Yes. Unanswerable. But good and relevant questions nonetheless.
“The window for the onerous disaffiliation process (Par. 2553) will soon close.”
As always, I feel the need to point out that this “onerous” process is the one traditionalists passed in 2019 and described as “the kind of plan [we] would want if [we] were leaving.”
For what it’s worth, I agree with you on reelecting delegates. Although the two year rule is cherry picking, this delay has left us all to cherry pick (like do we even have a valid Judicial Council to overrule decisions right now?), I agree that after 4 years we need to have the reapportioning and election process run its course.
Does Par. 2548.2 require annual conference action?
As I understand it, yes. And there needs to be a comity agreement between the conference and the GMC.

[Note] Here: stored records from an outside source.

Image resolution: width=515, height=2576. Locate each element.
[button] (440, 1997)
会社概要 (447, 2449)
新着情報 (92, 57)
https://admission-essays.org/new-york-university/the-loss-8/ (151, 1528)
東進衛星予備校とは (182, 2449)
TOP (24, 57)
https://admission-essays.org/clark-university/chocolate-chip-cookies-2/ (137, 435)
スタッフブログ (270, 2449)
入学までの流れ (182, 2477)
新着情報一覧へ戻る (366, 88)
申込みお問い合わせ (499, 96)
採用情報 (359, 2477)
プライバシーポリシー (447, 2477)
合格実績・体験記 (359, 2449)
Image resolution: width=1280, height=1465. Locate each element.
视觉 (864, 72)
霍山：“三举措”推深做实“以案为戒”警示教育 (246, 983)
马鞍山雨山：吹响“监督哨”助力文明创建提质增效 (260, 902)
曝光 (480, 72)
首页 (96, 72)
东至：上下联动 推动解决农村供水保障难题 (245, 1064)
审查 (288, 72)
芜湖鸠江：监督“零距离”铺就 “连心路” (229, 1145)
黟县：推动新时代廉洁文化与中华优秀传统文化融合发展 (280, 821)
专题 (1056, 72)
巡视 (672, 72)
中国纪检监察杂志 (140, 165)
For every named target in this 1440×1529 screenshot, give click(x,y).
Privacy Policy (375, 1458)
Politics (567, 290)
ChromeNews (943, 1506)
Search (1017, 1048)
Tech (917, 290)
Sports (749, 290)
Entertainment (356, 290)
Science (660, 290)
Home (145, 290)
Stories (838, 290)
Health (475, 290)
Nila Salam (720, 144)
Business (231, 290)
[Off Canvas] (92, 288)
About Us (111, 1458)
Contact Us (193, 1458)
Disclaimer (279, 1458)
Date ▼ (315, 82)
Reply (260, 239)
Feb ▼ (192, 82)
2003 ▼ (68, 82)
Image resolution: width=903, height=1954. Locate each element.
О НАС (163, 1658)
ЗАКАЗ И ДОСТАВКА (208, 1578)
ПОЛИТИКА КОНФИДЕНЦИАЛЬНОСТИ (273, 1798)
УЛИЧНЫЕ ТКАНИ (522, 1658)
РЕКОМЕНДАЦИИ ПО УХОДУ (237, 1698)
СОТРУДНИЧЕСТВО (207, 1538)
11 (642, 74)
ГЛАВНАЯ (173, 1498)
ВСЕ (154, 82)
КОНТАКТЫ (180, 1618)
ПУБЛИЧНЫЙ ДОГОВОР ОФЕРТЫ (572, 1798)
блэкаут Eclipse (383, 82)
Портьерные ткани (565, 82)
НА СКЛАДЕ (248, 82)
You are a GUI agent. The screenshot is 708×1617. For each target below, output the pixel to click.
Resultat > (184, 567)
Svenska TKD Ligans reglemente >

I’m definitely NOT an expert on any of this. But if the JC is operating and issuing decisions in defiance of the BoD’s plan for the election of its members (which fails to provide guidance for their current operating contingencies), what is the legitimacy of anything they proclaim? Who gets to call them into question if their authority as the final interpreter of the BoD is kaput? How does the BoD provide for the delegitimization of the JC’s rulings? I for one think we’ve never been here before and are clueless as to how to function within the constraints of the BoD. As is the JC.